Le dernier baromètre du CSA montre que les hommes blancs, diplômés et résidant en ville sont toujours surreprésentés à la télévision. Pour Carole Bienaimé-Besse, la désertion du jeune public pourrait pousser les chaînes à agir.
La télévision ne reflète pas la diversité de la société française et elle le fait même de moins en moins. C’est le bilan peu reluisant du baromètre annuel réalisé par le Conseil supérieur de l’audiovisuel (CSA). À la télévision, les populations très diplômées, urbaines, blanches, masculines et sans handicap sont toujours surreprésentées. « On n’est pas du tout en phase avec la réalité », déplore sur franceinfo Carole Bienaimé-Besse, en charge des questions de diversité au CSA.
franceinfo : Entre le monde tel qu’il est présenté dans l’audiovisuel et la réalité de la société, on a deux mondes qui n’ont rien à voir ?
Carole Bienaimé-Besse : Non, effectivement, on a beaucoup, beaucoup de CSP+ à l’antenne. On est à peu près 73% de CSP+ alors que dans la vraie vie, nous sommes seulement à 28%. Donc, on voit bien qu’on est pas du tout en phase avec la réalité, ce qui fait qu’on a une sous-représentation des personnes en situation de précarité et des personnes CSP moins.
Quand on entend diversité, on n’entend pas seulement la couleur de peau. On a l’impression que sur tous les critères il y a un problème.

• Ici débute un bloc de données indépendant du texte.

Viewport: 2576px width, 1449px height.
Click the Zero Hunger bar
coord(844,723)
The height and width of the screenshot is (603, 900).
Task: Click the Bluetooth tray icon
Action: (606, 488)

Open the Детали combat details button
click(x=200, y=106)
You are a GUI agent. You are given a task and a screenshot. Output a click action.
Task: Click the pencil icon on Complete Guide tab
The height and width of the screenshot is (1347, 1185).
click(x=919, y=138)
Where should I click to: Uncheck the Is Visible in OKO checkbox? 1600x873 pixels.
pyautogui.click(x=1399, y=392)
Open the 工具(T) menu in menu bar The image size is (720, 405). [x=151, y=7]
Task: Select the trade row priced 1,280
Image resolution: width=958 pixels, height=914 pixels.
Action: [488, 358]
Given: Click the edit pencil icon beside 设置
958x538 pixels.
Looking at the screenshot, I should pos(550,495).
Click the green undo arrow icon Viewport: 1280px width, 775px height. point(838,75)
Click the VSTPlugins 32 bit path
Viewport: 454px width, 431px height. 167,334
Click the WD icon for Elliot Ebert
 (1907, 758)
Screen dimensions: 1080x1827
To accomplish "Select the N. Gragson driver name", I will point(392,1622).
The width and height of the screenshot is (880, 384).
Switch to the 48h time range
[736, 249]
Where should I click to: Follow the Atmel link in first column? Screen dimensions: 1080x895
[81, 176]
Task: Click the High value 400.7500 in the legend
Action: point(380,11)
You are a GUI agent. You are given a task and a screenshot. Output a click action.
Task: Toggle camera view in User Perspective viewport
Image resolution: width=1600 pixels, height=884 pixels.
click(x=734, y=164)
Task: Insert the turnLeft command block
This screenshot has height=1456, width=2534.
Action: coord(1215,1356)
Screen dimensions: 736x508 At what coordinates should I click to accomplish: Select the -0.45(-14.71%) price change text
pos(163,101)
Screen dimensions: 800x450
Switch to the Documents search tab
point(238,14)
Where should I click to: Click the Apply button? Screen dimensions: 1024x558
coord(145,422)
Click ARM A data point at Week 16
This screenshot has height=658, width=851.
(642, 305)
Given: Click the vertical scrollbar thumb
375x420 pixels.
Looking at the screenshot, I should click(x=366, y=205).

Il y en a un qui est un peu plus performant, avec depuis 2014 la loi sur l’égalité réelle entre les femmes et les hommes. Ça nous a permis de demander aux chaînes et aux radios des données chiffrées sur ce qu’elles diffusaient. Ça nous a donné un pouvoir de sanction et on a pu voir une progression. Mais nous n’y sommes pas encore puisqu’on est seulement à 39% de femmes à l’antenne. Le mot-valise « diversité » on ne l’apprécie pas vraiment puisque nous préférons la diversité sociale.
Des ouvriers, on n’en voit jamais aujourd’hui à la télévision, par exemple.
On les voit très peu et c’est pour ça que le mouvement des « gilets jaunes », lorsqu’il est apparu, était très intéressant de ce point de vue là puisqu’effectivement c’était une population qui était vraiment sous représentée à l’écran.
Une fois qu’on a fait ce constat, qu’est-ce qu’on fait ?
On va continuer à faire ces études chaque année. On reviendra avec nos chiffres comme on le fait depuis dix ans. On fait un contrôle continu. Nous publions des études, des rapports, on accompagne les chaînes.
À quel moment on « tape » sur les chaînes ?
On le fait, on le fait, on va toutes les convoquer avec les producteurs, les auteurs, les directeurs de casting pour comprendre là où ça coince.
Il n’y a que ça qui marche, la contrainte ?
Il y a aussi une contrainte qui est faite par le téléspectateur ou l’auditeur puisqu’à un moment donné, il se détourne de la télévision s’il n’est pas représenté. On le voit bien avec les jeunes qui ne sont représentés finalement qu’à hauteur de 11%, alors que l’Insee les comptabilise à hauteur de plus de 24%. On voit bien qu’ils se sont détournés des médias classiques. Donc, il y a là aussi une prise de conscience des chaînes de se dire que finalement, si elles veulent garder leurs auditeurs, leurs téléspectateurs et en recruter de plus jeunes, il va vraiment falloir changer. Donc, il y a une sanction économique à l’arrivée.